Die Geburt war schwer, umso eminenter der Erfolg des Unternehmens. Unter der Führung von Roland Geyer etablierte sich Wiens einziger Stagione-Opernbetrieb, der das reiche Opern- und Operetten-Repertoire von Staats- und Volksoper um originelle Produktionen bereichern konnte, die im Zuge des täglich wechselnden Spielplans, der in den beiden altgedienten Häusern gepflegt wird, keine Chance auf Realisierung hätten.

Das Konzept ging auf. Während in der nur einen Steinwurf weit entfernten Staatsoper das große Opernrepertoire auf Spitzenniveau gepflegt wird, bereichert man an der Wien das Angebot an Stücktiteln, widmet sich der jüngeren Operngeschichte und dem Barock, darf oft auch inszenatorisch Risken eingehen, die sich ein Repertoire-Theater, das seine Neuinszenierungen lange Jahre im Spielplan halten muss, vernünftigerweise nicht eingehen kann.

Man macht sich also keine Konkurrenz, sondern arbeitet Seite an Seite an der Imagepflege einer Opernmetropole, der mittlerweile kaum eine zweite Konkurrenz machen kann.

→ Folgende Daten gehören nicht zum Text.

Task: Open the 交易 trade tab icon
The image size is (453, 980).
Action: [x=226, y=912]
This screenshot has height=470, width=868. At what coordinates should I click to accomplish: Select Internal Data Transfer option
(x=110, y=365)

Die Bilanz des Theaters an der Wien nach zehn Jahren beschwört Erinnerungen an große Abende wie die von Kirill Petrenko dirigierte „Katja Kabanova“ oder die Ehrenrettung für Paul Hindemiths Meisterwerk „Mathis der Maler“ durch Regisseur Keith Warner und Dirigent Bertrand de Billy, an poetische Händel- oder packende Britten-Dramen, an den Beweis, dass Debussys „Pelléas et Mélisande“ und Francis Poulencs „Gespräche der Karmeliterinnen“ aufregender Psychothriller sein können und dass Meister wie Hans W. Henze vor gar nicht allzu langer Zeit noch lebensfähige Opern komponiert haben: „Der Prinz von Homburg“ (in Ingeborg Bachmanns Neudichtung des Kleist-Dramas) war eine von vielen Produktionen, die bedauern ließen, dass der Stagione-Plan an der Wien jeweils nur wenige Aufführungen eines Werkes zulässt . . .

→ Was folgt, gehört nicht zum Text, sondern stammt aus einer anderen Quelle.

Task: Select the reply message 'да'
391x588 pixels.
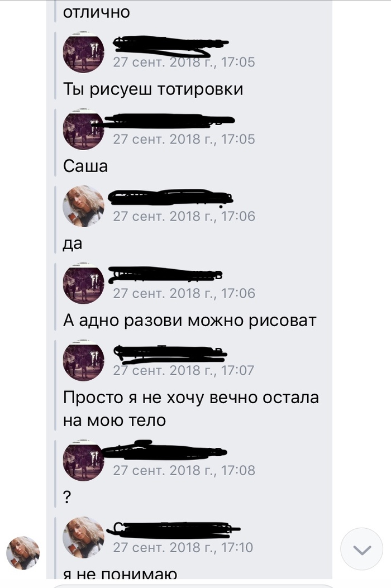Action: tap(73, 244)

Viel Glück mit Harnoncourt

Dann war da die glückhafte Zusammenarbeit mit Nikolaus Harnoncourt, der sich unter anderem auch für den stets unterschätzten Musikdramatiker Joseph Haydn stark machte – und dessen lebenslange Beschäftigung mit dem „Fidelio“ zum zehnten Jahrestag der gelungenen Rückwidmung des Hauses einen weiteren Höhepunkt erleben sollte. Doch der Maestro hat sich zurückgezogen. Mit solchen Tiefschlägen hat jeder Opernintendant zu leben. Wie auch mit dem Faktum, dass Misserfolge in einem Stagione-Betrieb unangenehmer zu Buche schlagen als in einem Haus, in dem die Stücke täglich wechseln. Ein Flop ist ein Flop, Montag, Donnerstag und Samstag. Dazwischen ist geschlossen . . .

Das macht die Sache umso spannender. Wiens Opernleben war nie so reich!

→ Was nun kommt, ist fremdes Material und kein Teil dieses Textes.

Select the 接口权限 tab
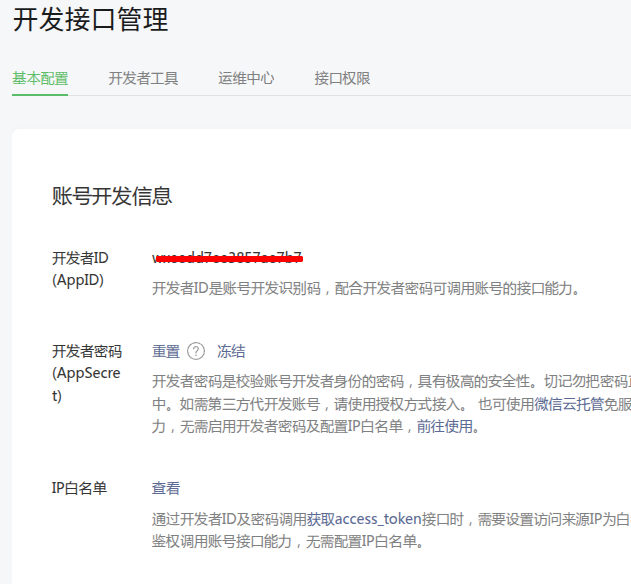 [342, 78]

DAS THEATER AN DER WIEN FEIERT

Beethovens „Fidelio“. Die beiden Erstversuche mit seiner einzigen Oper hat Ludwig van Beethoven im Theater an der Wien gemacht. Zum Jubiläum hat Nikolaus Harnoncourt eine konzertante Aufführung in der Version von 1806 vorbereitet. Nach seinem Rückzug wird diese am 17. Jänner von Stefan Gottfried dirigiert. Juliane Banse und Michael Schade singen die Hauptrollen.

Mozarts „Idomeneo“ kommt als zweites Festkonzert am 22. Jänner unter René Jacobs – mit Jeremy Ovenden in der Titelpartie – zur Aufführung.